Ink + Ocean (natural vegan jojoba oil perfumes)

Ink + Ocean Botanicals is a London scent brand, which offers natural jojoba oil-based organic scents in glass bottles, plus organic solid perfumes in glass jars. Formulated by a qualified aromatherapist, click the ‘perfume’ category to the left on the Etsy shop link, for dozens of options.
The range includes Jardin de Papillon, which is like ‘walking into a summer garden’, with top notes of lavender and bergamot, middle notes of magnolia and ylang ylang, and end notes of earthy sandalwood and vetiver.
Never spray scent near babies or pets (air rooms before letting them back in rooms). Avoid scent at night, if pets sleep on your bed.

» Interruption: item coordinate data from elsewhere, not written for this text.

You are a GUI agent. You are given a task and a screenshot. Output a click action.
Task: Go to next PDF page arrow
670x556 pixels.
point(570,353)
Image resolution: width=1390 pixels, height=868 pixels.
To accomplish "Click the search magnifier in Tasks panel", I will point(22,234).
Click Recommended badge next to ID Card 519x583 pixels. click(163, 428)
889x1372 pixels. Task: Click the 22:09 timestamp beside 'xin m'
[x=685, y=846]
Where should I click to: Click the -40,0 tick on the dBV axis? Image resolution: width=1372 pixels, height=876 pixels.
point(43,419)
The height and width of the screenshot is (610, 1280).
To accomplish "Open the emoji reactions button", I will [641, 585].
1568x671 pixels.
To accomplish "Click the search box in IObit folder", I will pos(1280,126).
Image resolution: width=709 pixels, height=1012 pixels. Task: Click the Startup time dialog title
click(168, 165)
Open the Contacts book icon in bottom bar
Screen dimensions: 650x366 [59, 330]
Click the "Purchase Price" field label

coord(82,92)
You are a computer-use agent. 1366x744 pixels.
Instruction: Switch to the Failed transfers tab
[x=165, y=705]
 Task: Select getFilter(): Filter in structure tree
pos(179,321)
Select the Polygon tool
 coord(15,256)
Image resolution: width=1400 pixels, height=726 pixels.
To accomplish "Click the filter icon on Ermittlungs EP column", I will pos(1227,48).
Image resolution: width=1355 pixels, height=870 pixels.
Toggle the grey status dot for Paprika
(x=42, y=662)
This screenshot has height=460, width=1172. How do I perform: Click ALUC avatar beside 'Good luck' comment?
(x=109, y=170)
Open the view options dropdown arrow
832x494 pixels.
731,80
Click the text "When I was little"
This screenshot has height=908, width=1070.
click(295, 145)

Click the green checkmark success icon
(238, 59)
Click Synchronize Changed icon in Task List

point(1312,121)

Same for incense, cocoa solid scents (in case they lick your skin – same with beauty creams and sun creams/cosmetics/deodorants with zinc oxide).
Also in a wildflower scent, with notes of fresh mint, lavender and chamomile, middle notes of rose and ylang ylang and base notes of cedarwood and patchouli.
Solid perfumes are popular, as they don’t spill and are good for travel, like taking through airport security that now bans some liquid in bottles. The waxy base also holds scent longer.
Others also don’t have to ‘walk through a cloud of scented mist’, even if you like to! They are also more affordable, as you are not ‘spraying scent into the air’, that just gets wasted.
Why choose sustainable vegan scents?
Most of the big brand scents are made with fake fragrance and sometimes animal or endangered ingredients. And massively over-priced to pay for over-packaging and celebrity endorsements.
Ingredients to avoid in perfume & cologne
Parfum (this masks all kinds of nasties)
- Civet is from the glands of an Asian wild cat
- Castoreum (also used in ‘fake vanilla’) is from beavers
- Castoreum is from beavers
- Musk is from a tiny Siberian deer
- Hyraceum is from an African guinea pig
- Ambergris is from ‘whale poop’
- Rosewood oil (from a critically endangered tree)
- Ensure sandalwood and frankincense are sustainably-harvested
- Ensure eucalyptus avoids chainsaw harvesting to protect koalas ((monocultures can cause wildfires for these flammable trees).
How to safely dispose of old scents
Don’t pour old perfumes down drains, as alcohol/oils can harm wildlife. Use them up and recycle empty bottles (take full/half-full bottles to household recycling, as hazardous waste).